* WORK ITEM
Extract all lines from the data beneath that include the word "link".

* EXERCISE MATERIAL
------------
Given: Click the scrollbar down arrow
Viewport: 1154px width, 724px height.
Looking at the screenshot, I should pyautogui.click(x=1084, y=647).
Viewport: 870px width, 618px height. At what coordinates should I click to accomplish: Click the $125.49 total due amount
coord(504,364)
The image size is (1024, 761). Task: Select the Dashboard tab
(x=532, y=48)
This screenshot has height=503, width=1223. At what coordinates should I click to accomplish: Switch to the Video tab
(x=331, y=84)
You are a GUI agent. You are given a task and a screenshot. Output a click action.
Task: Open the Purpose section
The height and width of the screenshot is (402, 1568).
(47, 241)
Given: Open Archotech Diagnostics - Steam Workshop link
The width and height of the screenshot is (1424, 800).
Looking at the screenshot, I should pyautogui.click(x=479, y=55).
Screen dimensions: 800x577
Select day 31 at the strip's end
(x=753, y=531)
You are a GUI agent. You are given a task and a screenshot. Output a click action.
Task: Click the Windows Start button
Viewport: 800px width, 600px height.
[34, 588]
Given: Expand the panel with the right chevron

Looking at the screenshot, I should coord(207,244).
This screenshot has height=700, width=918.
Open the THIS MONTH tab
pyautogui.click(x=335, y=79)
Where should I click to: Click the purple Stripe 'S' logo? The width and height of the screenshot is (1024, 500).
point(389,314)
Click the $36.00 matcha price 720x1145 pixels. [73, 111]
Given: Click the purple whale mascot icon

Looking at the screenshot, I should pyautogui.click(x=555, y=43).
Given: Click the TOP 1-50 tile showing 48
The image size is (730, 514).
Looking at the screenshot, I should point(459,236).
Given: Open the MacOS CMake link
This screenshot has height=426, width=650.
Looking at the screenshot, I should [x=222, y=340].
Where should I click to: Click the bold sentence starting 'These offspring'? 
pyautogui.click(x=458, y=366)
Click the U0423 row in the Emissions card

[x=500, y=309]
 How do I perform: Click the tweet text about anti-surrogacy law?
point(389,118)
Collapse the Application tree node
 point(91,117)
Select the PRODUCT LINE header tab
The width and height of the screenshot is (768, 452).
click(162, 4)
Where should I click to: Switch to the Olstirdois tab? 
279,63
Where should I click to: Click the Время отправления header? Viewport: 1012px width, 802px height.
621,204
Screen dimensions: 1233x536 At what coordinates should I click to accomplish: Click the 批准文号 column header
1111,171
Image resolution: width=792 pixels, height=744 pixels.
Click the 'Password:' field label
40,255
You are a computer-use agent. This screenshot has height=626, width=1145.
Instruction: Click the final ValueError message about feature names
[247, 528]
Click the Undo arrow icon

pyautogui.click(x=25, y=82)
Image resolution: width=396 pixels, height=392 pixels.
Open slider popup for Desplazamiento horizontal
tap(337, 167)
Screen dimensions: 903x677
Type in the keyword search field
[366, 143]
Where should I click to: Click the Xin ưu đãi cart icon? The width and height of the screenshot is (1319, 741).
------------
* FINISHED TASK
Given: Open Archotech Diagnostics - Steam Workshop link
Given: Open the MacOS CMake link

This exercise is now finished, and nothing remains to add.